Put the lines of the entries below into a JSON list of strings, one string per line, skipping blank lines and leaving out the pictures.

* [Dataset excerpts]
[BEGIN]

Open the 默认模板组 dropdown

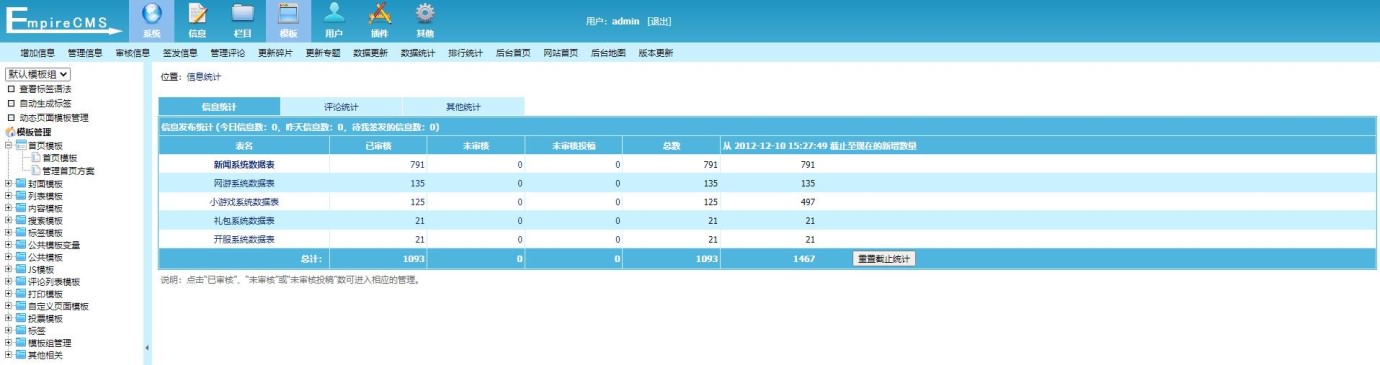[38, 74]
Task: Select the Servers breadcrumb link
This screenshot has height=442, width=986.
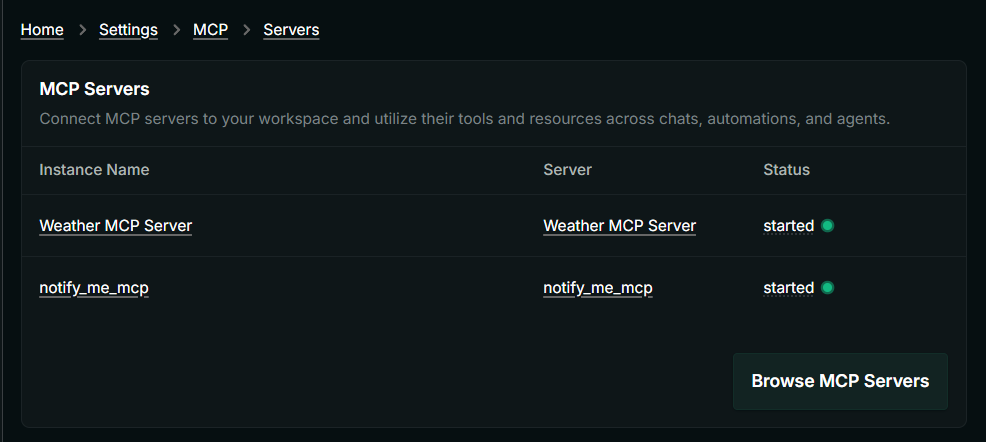Action: 291,30
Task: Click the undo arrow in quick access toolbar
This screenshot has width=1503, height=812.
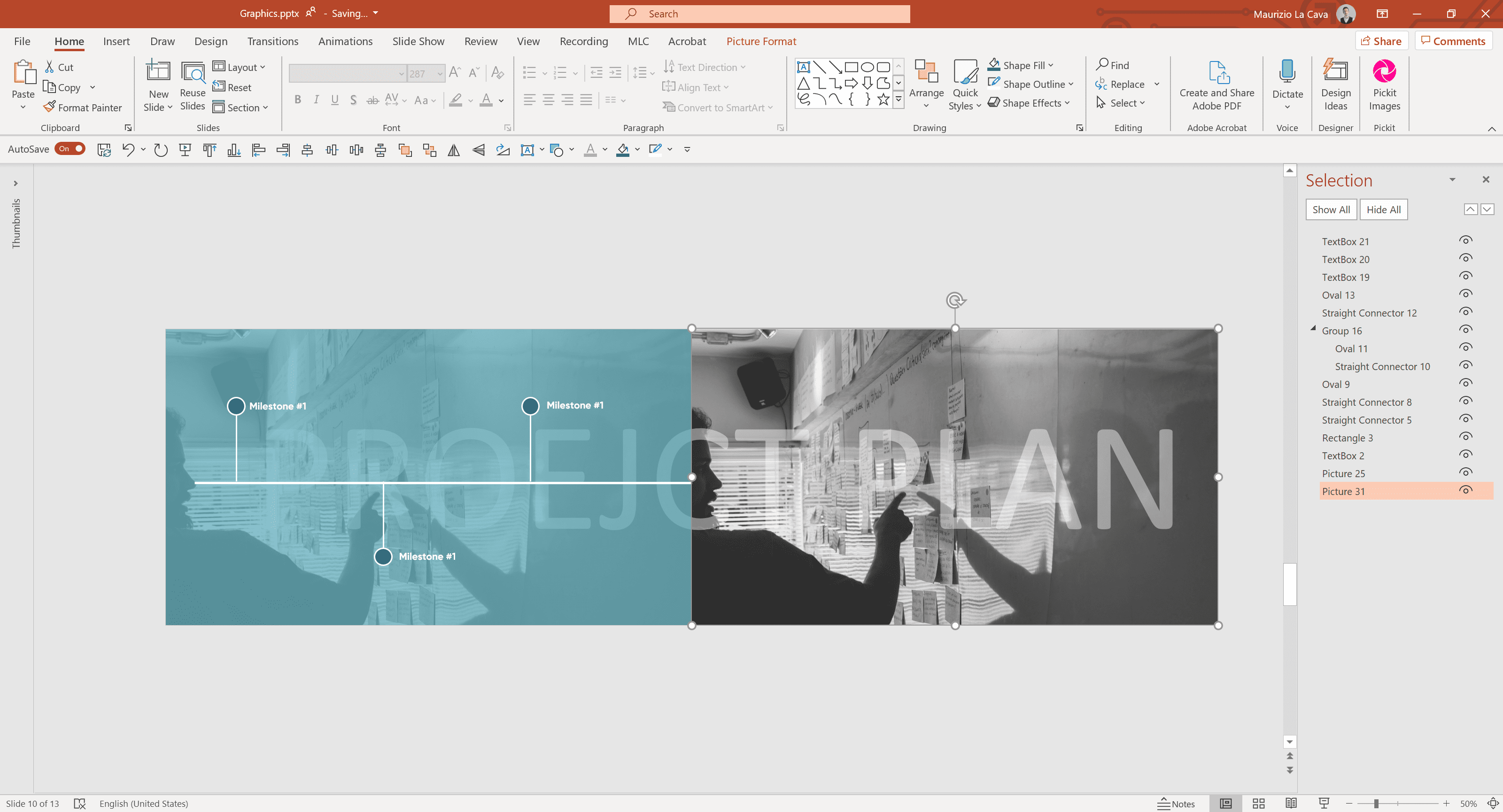Action: (x=128, y=150)
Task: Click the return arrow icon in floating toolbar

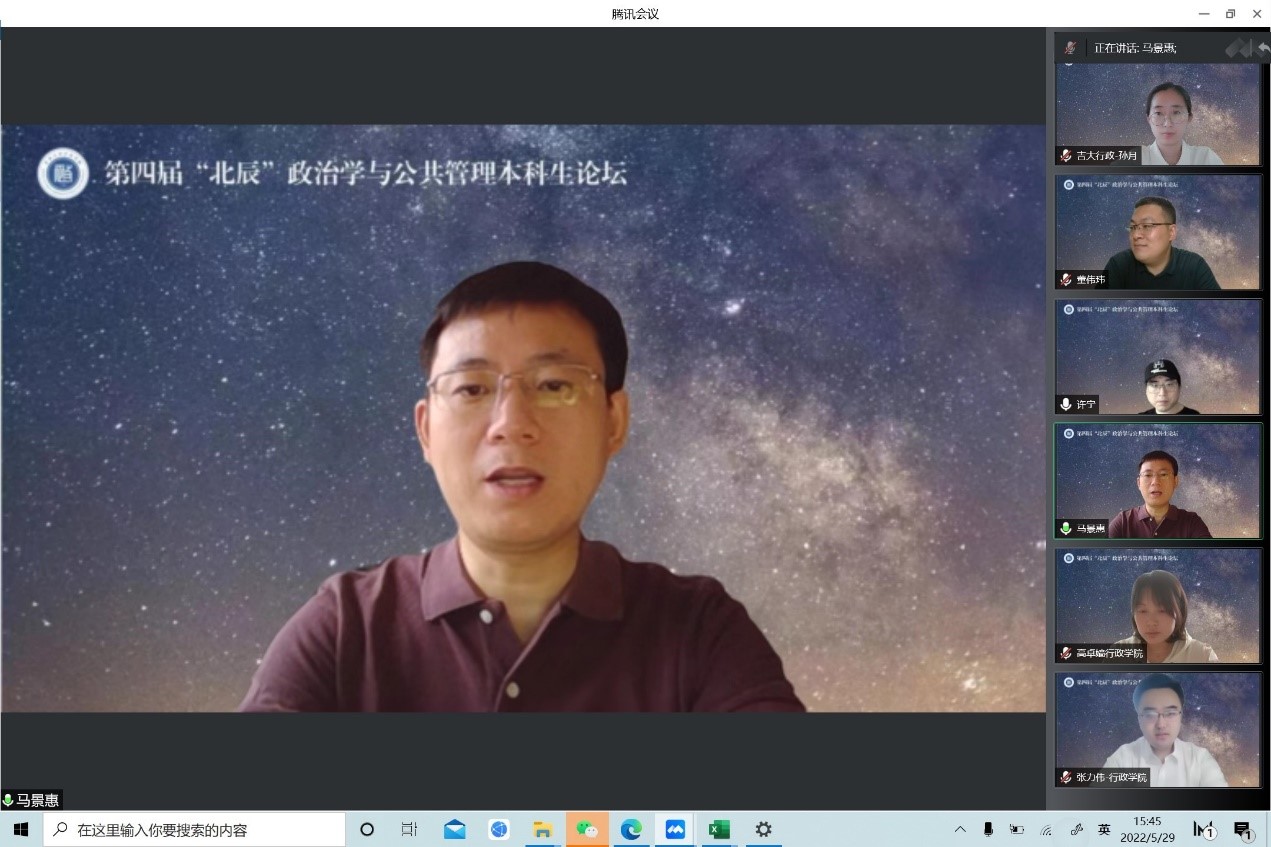Action: point(1262,47)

[END]

* [Written answer]
[
  "Open the 默认模板组 dropdown",
  "[38, 74]",
  "Task: Select the Servers breadcrumb link",
  "This screenshot has height=442, width=986.",
  "Action: 291,30",
  "Task: Click the undo arrow in quick access toolbar",
  "This screenshot has width=1503, height=812.",
  "Action: (x=128, y=150)",
  "Task: Click the return arrow icon in floating toolbar",
  "Action: point(1262,47)"
]